DATA FOR ANALYSIS:
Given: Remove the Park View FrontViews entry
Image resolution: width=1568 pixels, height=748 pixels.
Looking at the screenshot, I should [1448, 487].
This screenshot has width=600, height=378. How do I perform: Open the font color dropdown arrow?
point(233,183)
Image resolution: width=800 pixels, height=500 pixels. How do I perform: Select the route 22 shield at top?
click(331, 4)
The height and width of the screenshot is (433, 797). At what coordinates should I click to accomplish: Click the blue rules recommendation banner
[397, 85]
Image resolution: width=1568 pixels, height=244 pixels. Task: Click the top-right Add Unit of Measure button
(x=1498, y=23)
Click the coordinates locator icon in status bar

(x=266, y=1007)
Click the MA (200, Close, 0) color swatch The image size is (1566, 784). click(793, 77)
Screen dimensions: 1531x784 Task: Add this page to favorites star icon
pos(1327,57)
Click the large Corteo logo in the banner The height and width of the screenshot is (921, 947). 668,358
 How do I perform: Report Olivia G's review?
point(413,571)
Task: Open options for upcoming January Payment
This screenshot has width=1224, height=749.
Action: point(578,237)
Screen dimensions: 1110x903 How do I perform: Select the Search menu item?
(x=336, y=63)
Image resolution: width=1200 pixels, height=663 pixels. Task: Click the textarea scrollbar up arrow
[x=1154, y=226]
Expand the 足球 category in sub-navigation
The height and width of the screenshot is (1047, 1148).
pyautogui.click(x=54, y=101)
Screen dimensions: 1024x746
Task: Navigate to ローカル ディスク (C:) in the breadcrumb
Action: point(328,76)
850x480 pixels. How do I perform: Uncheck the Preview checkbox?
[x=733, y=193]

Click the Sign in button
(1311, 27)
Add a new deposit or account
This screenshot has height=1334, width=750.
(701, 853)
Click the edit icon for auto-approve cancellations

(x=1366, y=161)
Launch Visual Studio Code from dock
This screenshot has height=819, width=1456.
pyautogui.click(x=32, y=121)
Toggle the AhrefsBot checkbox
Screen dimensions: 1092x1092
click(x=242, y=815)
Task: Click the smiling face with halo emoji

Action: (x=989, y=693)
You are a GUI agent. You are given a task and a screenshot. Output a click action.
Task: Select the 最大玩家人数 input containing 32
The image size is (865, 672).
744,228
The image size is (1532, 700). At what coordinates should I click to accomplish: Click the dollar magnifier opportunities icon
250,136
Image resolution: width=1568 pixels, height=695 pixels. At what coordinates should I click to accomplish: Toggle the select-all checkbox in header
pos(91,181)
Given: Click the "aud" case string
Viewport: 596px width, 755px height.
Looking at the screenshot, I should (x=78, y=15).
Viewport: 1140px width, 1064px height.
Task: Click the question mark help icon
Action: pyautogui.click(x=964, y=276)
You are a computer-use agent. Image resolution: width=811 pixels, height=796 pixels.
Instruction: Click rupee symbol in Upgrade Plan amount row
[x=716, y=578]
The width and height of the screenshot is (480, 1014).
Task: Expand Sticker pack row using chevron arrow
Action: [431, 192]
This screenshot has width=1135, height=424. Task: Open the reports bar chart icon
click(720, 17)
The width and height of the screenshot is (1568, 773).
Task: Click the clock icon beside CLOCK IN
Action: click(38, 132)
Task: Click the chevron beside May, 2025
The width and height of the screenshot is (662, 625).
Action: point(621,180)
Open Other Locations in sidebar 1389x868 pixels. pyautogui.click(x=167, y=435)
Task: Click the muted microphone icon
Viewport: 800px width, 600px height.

HOW TO COMPLETE THIS TASK: Search the data above for the word "agent" and show every line that has it.

TASK OUTPUT:
You are a GUI agent. You are given a task and a screenshot. Output a click action.
You are a computer-use agent. Image resolution: width=811 pixels, height=796 pixels.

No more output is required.